Antes de la Nacional:


de lo ideal a lo inútil

Cuarenta y ocho años separaran la gesta de la independencia del momento de creación de la Universidad Nacional. Este período se convertiría en una época de contradicciones sobre la organización de la educación y, en especial, sobre la importancia de las universidades y la incidencia que el Estado, los partidos y la Iglesia deberían tener en ellas.

Las cinco décadas se iniciaron con el sueño, propuesto por Santander y Bolívar, de constituir universidades para formar a los dirigentes de la nación; pasaron por la posición de José Hilario López, quien consideró inútiles las universidades y sus títulos para el ejercicio de las profesiones; y concluyeron con los esfuerzos del general Mosquera y de su amigo y detractor Santos Acosta, para consolidar institutos públicos que ofrecieran educación profesional.

En este contexto se han ubicado los antecedentes de la Facultad de Derecho, Ciencias Políticas y Sociales de la Universidad Nacional de Colombia. Hemos preferido este tiempo al de la Colonia, en el cual existieron institutos que enseñaban la "ciencia jurisprudencial", y, en concreto, hemos optado por definir el surgimiento de la Universidad Central de Bogotá, como el hito fundacional más próximo a la consolidación de una Escuela Pública en la que se estudiara el Derecho. Ello ha sido determinado por varias razones. Para empezar, se trataba de la época del nacimiento de la República independiente, que si bien se encontraba profundamente marcada por la cultura española, también se esforzaba por hallar su identidad desde las necesidades e intereses de la joven Gran Colombia. De otra parte, su creación por iniciativa del Estado, a diferencia de las demás universidades de ésta y otras épocas, que por lo general fueron fundadas por órdenes religiosas, constituye un elemento determinante para establecer las similitudes de aquella Universidad Central con la Universidad Nacional. Finalmente, nos ayuda a optar por este antecedente, el hecho de que la percepción social presentaba a la Universidad Nacional de los Estados Unidos de Colombia, como la expresión de la refundación o reorganización de la Universidad Central.

El año 1826 vi ó surgir a las universidades públicas de Quito, Caracas y Bogotá.
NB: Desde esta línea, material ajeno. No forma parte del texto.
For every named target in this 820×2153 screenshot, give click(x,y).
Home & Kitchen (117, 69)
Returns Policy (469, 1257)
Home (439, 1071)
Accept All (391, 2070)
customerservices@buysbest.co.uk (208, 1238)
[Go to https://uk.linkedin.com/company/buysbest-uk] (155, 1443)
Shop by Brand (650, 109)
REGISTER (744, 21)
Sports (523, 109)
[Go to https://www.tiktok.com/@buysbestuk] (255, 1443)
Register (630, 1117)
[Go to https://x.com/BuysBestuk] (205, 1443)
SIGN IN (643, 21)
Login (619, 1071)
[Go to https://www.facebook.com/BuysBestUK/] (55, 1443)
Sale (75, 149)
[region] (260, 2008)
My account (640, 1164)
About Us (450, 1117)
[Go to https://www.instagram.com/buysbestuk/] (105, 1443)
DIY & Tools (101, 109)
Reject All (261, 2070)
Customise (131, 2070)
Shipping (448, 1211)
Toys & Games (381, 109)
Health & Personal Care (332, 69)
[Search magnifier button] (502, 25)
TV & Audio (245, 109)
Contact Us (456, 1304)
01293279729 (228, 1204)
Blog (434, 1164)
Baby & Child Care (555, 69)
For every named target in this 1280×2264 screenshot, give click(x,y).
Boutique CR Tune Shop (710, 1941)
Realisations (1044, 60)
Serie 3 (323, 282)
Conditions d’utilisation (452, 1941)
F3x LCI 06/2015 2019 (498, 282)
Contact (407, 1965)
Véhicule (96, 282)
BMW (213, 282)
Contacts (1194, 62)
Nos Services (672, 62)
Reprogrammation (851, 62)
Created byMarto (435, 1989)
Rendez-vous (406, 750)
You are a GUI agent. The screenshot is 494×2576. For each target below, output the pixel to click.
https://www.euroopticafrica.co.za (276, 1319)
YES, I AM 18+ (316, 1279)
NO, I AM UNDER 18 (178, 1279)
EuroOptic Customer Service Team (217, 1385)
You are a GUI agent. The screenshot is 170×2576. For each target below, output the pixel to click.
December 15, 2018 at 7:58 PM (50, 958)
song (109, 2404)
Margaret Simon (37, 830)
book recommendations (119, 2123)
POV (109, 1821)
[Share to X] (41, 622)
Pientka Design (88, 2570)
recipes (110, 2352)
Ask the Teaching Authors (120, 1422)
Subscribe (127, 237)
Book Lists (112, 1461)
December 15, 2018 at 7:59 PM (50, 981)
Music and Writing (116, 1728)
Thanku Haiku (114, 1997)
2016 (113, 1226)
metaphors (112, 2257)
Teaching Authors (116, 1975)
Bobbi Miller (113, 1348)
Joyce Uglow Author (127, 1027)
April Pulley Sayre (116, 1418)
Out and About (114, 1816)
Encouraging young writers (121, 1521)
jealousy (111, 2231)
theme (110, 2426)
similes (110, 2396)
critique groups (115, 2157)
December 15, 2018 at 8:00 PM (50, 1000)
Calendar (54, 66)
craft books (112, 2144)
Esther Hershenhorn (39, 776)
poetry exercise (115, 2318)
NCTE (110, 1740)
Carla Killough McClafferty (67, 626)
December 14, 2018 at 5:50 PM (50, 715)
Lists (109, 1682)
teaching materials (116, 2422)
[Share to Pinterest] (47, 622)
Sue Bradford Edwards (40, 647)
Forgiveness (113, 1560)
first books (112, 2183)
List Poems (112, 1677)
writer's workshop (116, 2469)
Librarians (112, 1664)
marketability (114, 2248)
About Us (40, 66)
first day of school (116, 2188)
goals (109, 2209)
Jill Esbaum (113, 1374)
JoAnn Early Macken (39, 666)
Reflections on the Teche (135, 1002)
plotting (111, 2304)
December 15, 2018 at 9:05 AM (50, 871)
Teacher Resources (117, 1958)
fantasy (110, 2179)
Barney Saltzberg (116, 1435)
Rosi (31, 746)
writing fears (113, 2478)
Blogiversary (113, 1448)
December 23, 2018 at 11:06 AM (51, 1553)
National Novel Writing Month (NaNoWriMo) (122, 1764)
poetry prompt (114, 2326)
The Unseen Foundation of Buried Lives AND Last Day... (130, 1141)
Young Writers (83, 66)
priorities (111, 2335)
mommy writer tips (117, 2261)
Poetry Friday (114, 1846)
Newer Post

La ley del 18 de marzo, se encargó de crearlas con cinco facultades: Filosofía, Jurisprudencia , Medicina, Teología, y Ciencias Naturales. El Decreto Reglamentario del 3 de octubre de 1826, firmado por el general Santander, determinó el Plan de estudios. De acuerdo con estas disposiciones la enseñanza del Derecho se organizó así:

La clase de jurisprudencia comprende las cátedras siguientes: una de principios de Legislación universal, y de Legislación civil y penal; una de Derecho público, político, constitución y ciencia administrativa; una de Historia e Instituciones del Derecho civil romano y de derecho patrio; una de Economía política; una de Derecho internacional o de gentes, y una de Derecho público eclesiástico, instituciones canónicas, disciplina e historia eclesiástica y suma de concilios.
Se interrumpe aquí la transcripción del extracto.